Captured in Utrecht, Netherlands at the almighty
Le Guess Who? Festival, where churches tremble and strobes reflect off every holy surface, Live at Le Guess Who? is a document of sustained sonic immolation. Eight members. Two drummers. Multiple stringed instruments. One saxophone. All hammering away at "Reel 25," captured live here shortly after the recorded version which would end up becoming the lead track on their most recent double LP Instruments. A single idea drilling into the molten center of your skull with the grace of a jackhammer ballet. It’s not a show.
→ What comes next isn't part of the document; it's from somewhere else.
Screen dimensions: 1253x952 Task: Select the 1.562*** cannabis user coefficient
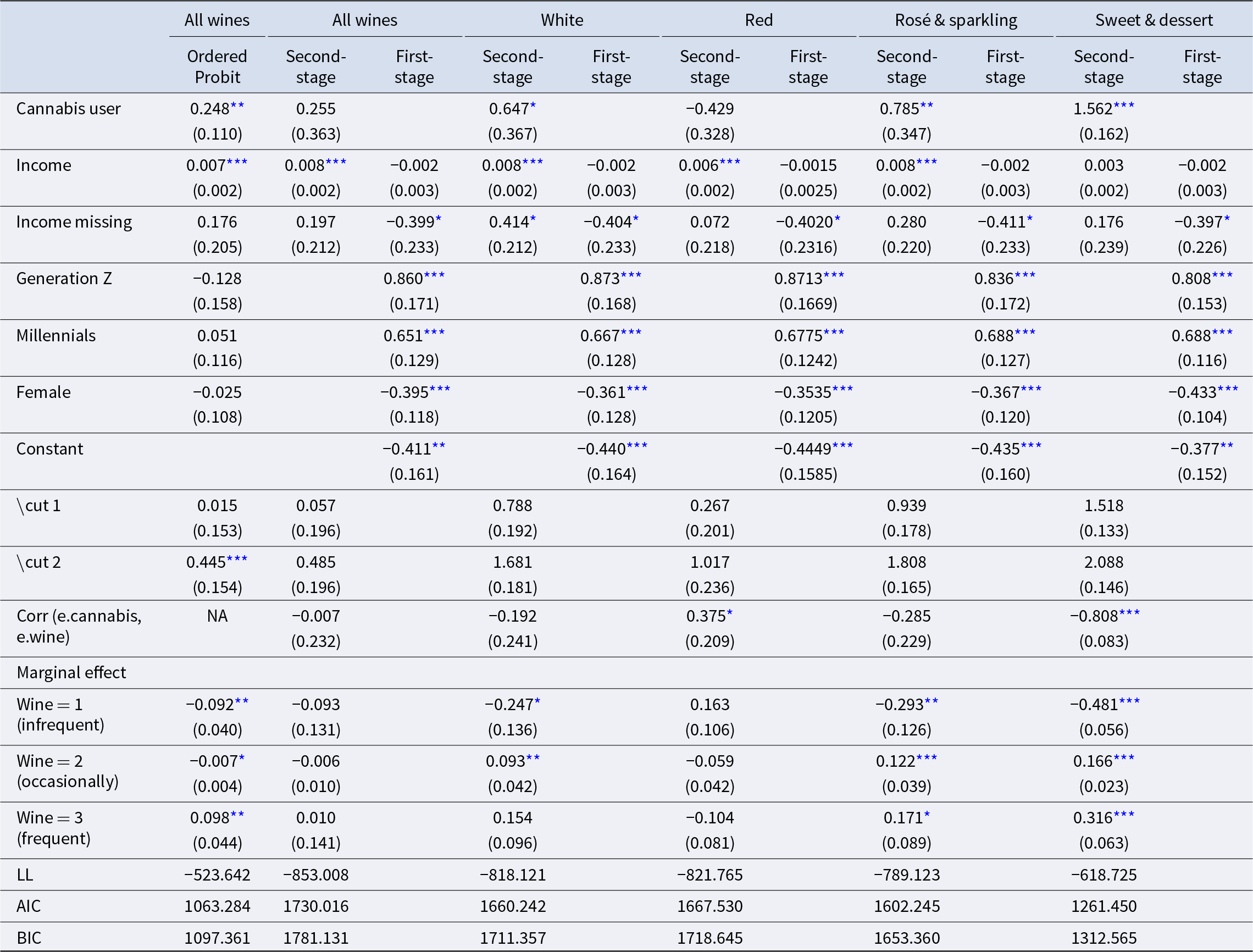tap(1103, 108)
It’s a slow-motion landslide with amps.

And for this particular descent into the drone abyss, Water Damage were joined by two very special fellow travelers & honorary members: Ajay Saggar (Bhajan Bhoy, University Challenged) adding six-string sorcery and smolder, and Patrick Shiroishi, the free-reed exorcist himself who is a guest on 
Instruments and just happened to be at Le Guess Who? as well, channeling ghosts through saxophones like he’s trying to crack the sky. As if Water Damage weren’t already enough of a wall, these two brought the ceiling and the floor.

Water Damage, the Austin psych-drone monolith with the un-Googleable name and the wall-of-amplifiers ethos, doesn’t just flirt with chaos—they drag it behind the van and mic up the gravel. Their motto?
“Maximal Repetition Minimal Deviation.” Which sounds like the world’s most menacing yoga class or a commandment from some amp-fried cult, and maybe it is.

This ain’t no avant-noise chin-stroke either. It’s hot and dense and loud like a steel mill hallucination, and if you find yourself dissociating mid-set, that just means it’s working. This is music that doesn’t “build”—it grinds. It gnaws. And then it blooms. If you're lucky, it leaves you somewhere softer.

Le Guess Who? handed them the altar. Water Damage, Saggar, and Shiroishi set it on fire.